[Problem details]
Only the lines below from the one that holds "Given: Click the" through the one that holds "Where should I" should appear in the answer, copied exactly, end lines included and pictures omitted.

[Input data]
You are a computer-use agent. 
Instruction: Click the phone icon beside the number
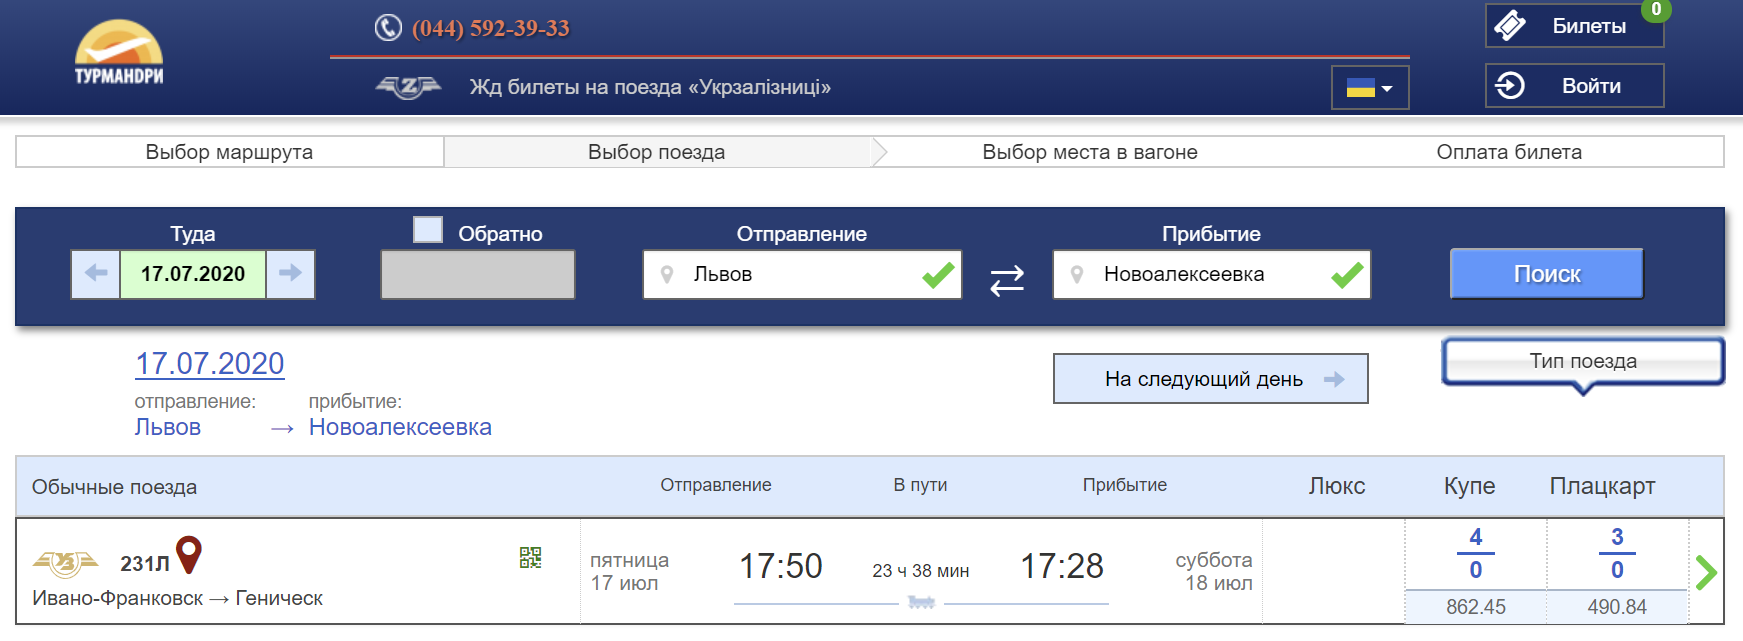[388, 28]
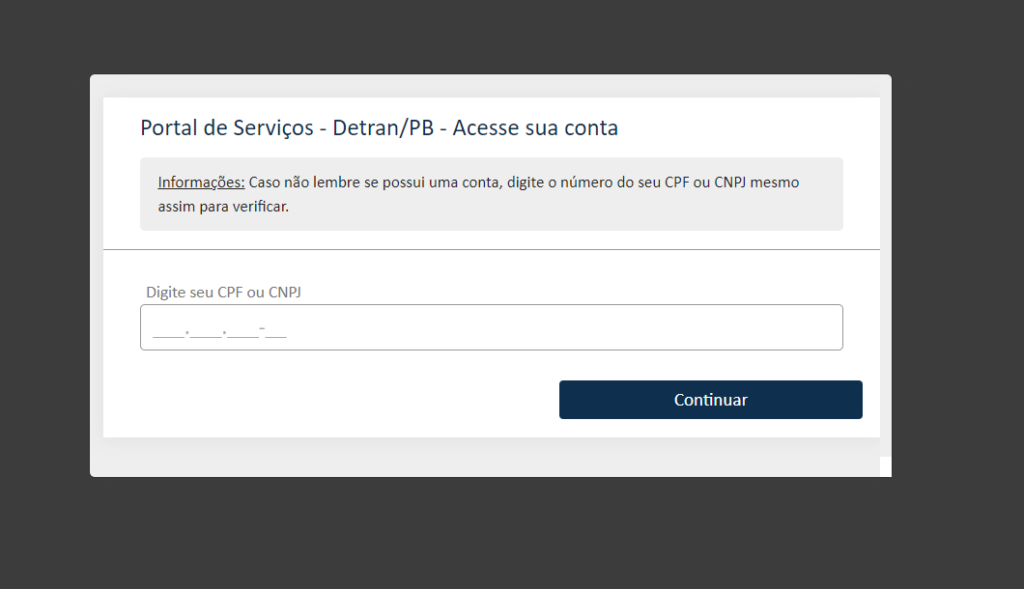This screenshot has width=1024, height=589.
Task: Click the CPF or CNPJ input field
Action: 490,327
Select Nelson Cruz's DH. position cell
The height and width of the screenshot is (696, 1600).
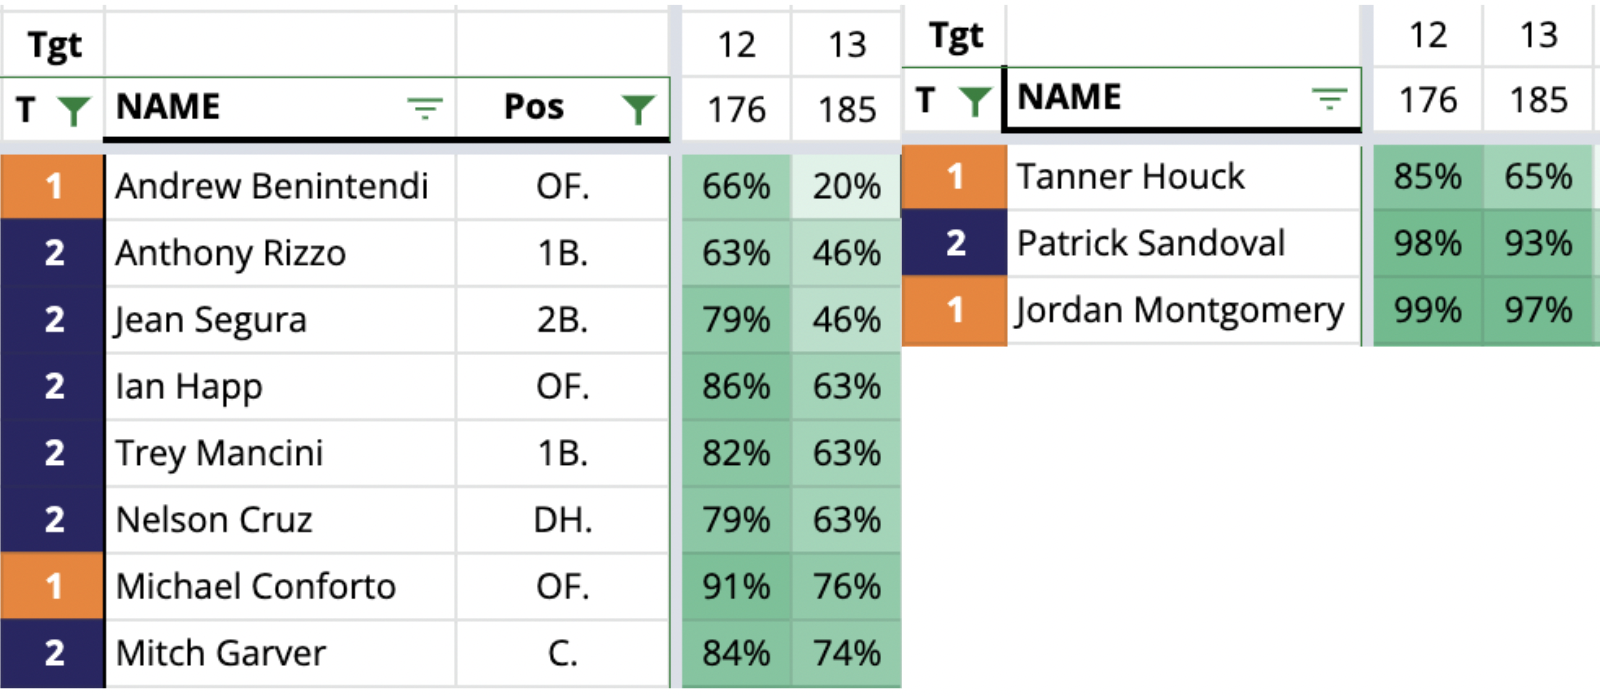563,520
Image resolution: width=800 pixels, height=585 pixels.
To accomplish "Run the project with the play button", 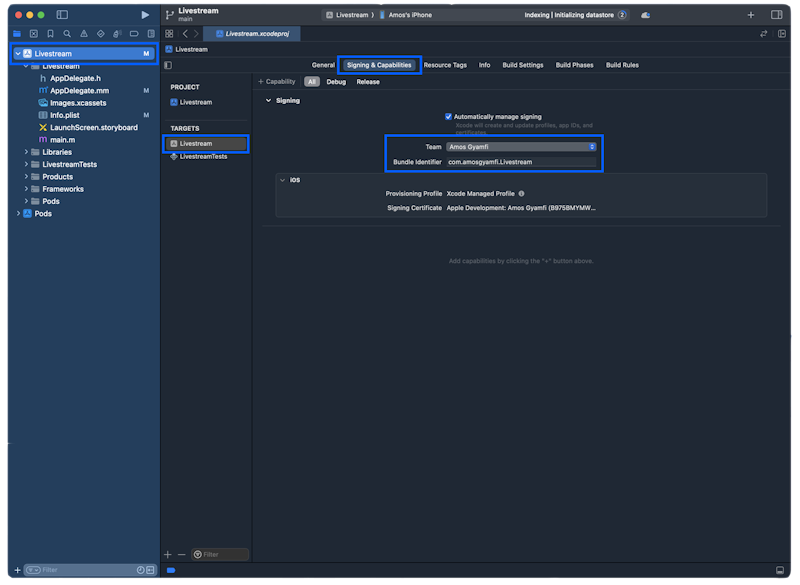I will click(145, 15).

---

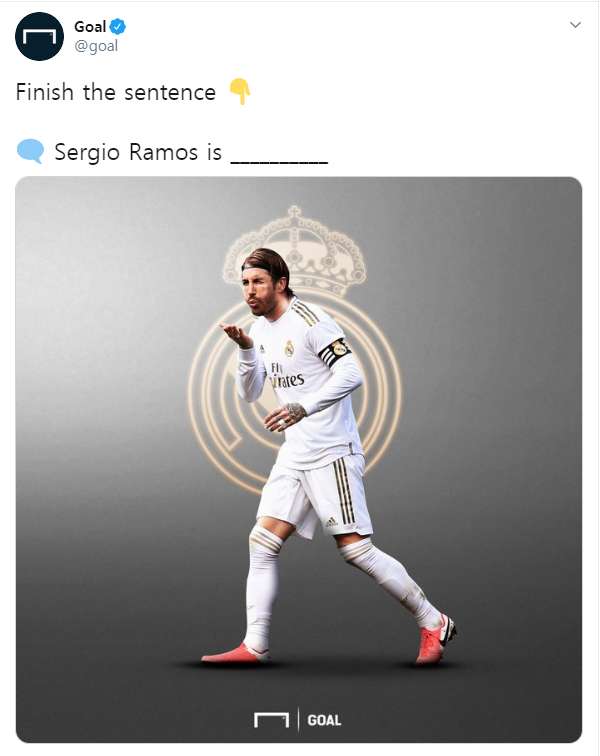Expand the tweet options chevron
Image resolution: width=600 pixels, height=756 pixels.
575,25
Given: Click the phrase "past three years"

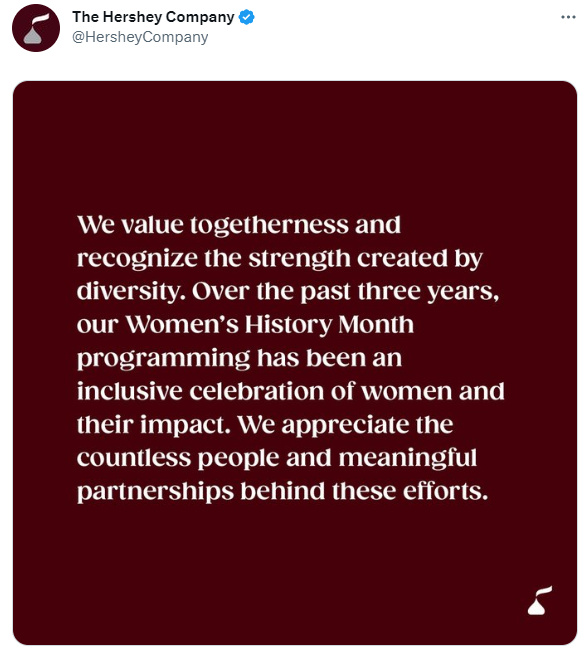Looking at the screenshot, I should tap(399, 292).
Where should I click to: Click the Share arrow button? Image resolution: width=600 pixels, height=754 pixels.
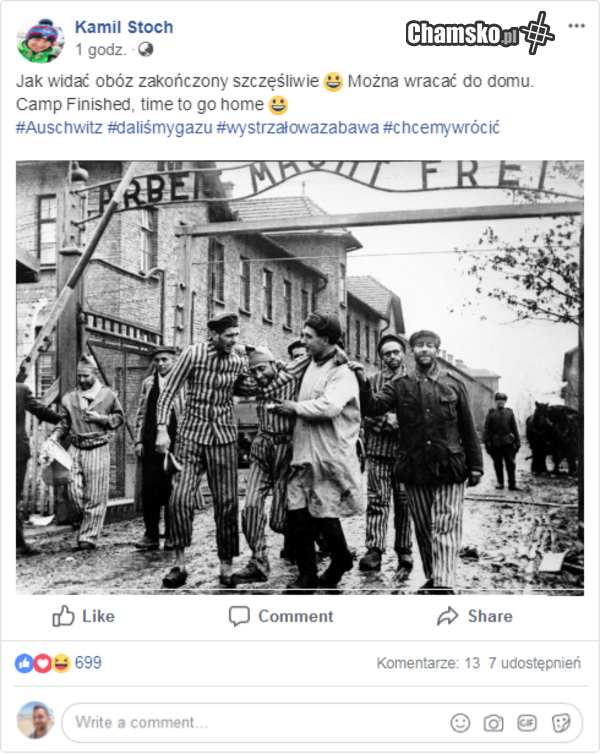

[Output below]
Given: Click the phrase "past three years"

Looking at the screenshot, I should tap(399, 292).
Where should I click to: Click the Share arrow button? Image resolution: width=600 pixels, height=754 pixels.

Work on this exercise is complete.